→ TEXT SHOWN
________________________________________
# Best app for Inkbird Wifi Grill Thermometer?



## BBQ Bird

I picked up the Inkbird Wifi thermometer, IBBQ-4T, and was wondering which app would be the best to use along with it?  The instructions point me to the Inkbird Pro app, however, I've heard others use 3rd party apps such as BBQ Go.

Anyone have experience with this thermometer and success with the Inkbird app or others?  Thanks.


----------



## JLeonard

I use the Inkbird Pro app w/o any issues with that same thermometer.
Jim


----------



## smokerjim

i use the bbq go app. works well


----------



## BBQ Bird

JLeonard said:


> I use the Inkbird Pro app w/o any issues with that same thermometer.
> Jim
> Are you IOS or Android (I'm using Android) ?  The reviews in the Playstore aren't so great.


----------



## JLeonard

I'm a apple guy. The app works well for me. I've been at Lowes and been able to check the temps on my smoker at home.
Jim


----------



## DRKsmoking

I have the same one, IBBQ-4T, i use the Inkbird Pro app. On my android and  works great 

David


----------



## bigfurmn

Inkbird pro on android. I have no issues with it.
________________________________________
→ DATA EXTRACT

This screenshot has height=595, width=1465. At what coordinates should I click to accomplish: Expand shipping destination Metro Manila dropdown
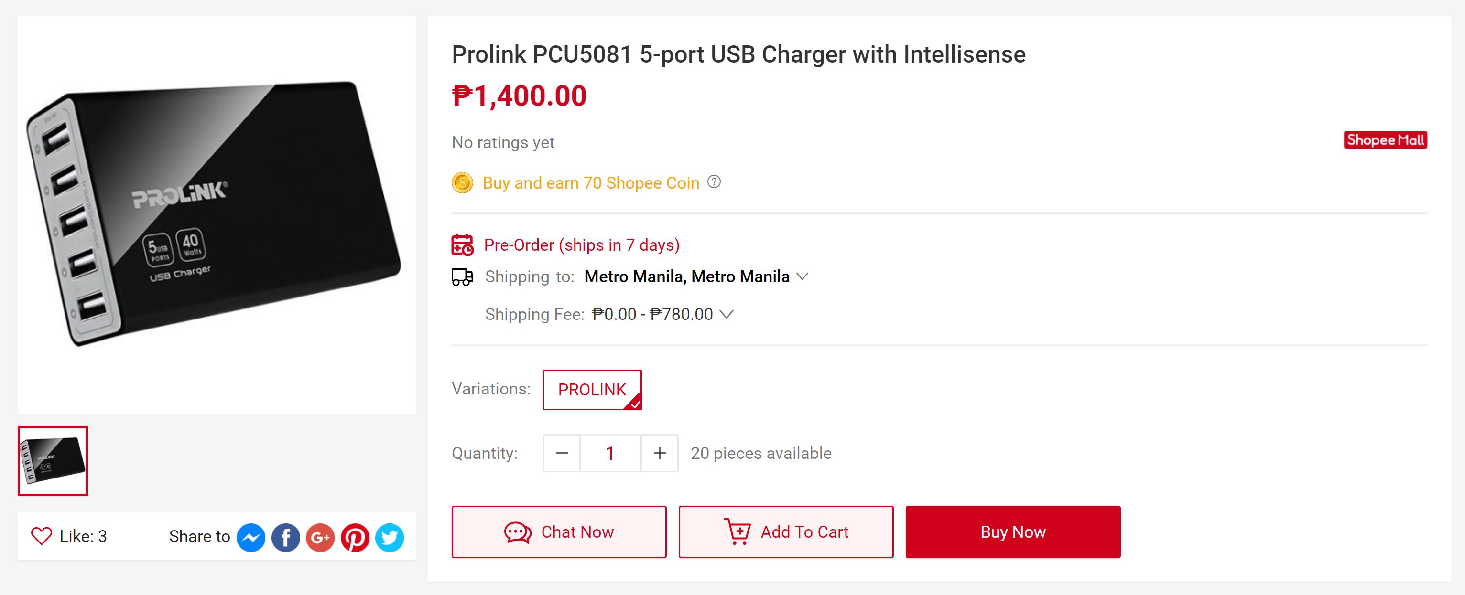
________________________________________
→ WHAT YOU WILL DO
A: In the forum thread about apps for the Inkbird Wifi grill thermometer, which app does smokerjim say he uses?
B: Extend the forum thread about apps for the Inkbird Wifi grill thermometer, picking up after its last post.

→ EXERCISE RESPONSES
A: The BBQ Go app.

B:
----------



## BBQ Bird

Just installed the Inkbird Pro app.  Hardest part was locating the wifi password.  Seems like it will work well so far.  Thanks everyone for the feedback.  

First cook on the new smoker is tomorrow: ribs and chuck burnt ends.  Super excited!


----------



## JLeonard

BBQ Bird said:


> Just installed the Inkbird Pro app.  Hardest part was locating the wifi password.  Seems like it will work well so far.  Thanks everyone for the feedback.
> 
> First cook on the new smoker is tomorrow: ribs and chuck burnt ends.  Super excited!


Yeah seems that the setup was a bit of a chore. But ive had zero probs since.
Jim


----------



## JWFokker

Bbq Go is the old inkbird app, presumably for older model temp monitors.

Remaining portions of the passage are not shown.